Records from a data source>

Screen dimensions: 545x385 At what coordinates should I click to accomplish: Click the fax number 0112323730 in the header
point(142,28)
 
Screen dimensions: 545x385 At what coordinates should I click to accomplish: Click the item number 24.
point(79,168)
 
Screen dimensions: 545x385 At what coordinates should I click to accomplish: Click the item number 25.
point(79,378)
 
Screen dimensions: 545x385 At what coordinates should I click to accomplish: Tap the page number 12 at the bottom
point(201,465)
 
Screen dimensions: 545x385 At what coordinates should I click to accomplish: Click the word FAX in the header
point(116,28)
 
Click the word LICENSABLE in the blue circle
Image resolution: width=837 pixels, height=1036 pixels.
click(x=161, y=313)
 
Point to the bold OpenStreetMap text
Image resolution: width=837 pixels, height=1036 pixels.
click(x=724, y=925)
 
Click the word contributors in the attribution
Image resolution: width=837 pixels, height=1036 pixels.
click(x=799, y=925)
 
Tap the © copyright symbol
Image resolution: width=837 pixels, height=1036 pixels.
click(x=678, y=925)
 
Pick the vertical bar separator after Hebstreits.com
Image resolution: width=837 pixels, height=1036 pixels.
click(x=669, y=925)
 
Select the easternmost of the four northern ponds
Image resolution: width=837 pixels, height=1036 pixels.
---
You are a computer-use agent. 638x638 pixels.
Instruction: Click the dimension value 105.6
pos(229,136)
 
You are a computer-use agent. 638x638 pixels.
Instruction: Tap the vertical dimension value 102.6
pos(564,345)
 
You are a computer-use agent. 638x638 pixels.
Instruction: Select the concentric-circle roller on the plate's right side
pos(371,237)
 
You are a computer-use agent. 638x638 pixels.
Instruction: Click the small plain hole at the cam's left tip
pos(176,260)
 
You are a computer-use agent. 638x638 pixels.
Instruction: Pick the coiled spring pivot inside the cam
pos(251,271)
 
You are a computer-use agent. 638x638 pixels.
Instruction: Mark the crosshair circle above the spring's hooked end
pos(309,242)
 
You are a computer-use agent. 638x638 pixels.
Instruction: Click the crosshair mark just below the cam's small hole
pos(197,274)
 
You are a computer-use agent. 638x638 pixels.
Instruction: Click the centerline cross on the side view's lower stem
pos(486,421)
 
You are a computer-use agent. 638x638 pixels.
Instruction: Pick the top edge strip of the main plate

Work to be completed> Write the rows from the line with "0112323730 in the header" up to and including the line with "click(x=161, y=313)" as a JSON list of strings, one string per line, skipping blank lines.

Solution below>
[
  "Screen dimensions: 545x385 At what coordinates should I click to accomplish: Click the fax number 0112323730 in the header",
  "point(142,28)",
  "Screen dimensions: 545x385 At what coordinates should I click to accomplish: Click the item number 24.",
  "point(79,168)",
  "Screen dimensions: 545x385 At what coordinates should I click to accomplish: Click the item number 25.",
  "point(79,378)",
  "Screen dimensions: 545x385 At what coordinates should I click to accomplish: Tap the page number 12 at the bottom",
  "point(201,465)",
  "Screen dimensions: 545x385 At what coordinates should I click to accomplish: Click the word FAX in the header",
  "point(116,28)",
  "Click the word LICENSABLE in the blue circle",
  "Image resolution: width=837 pixels, height=1036 pixels.",
  "click(x=161, y=313)"
]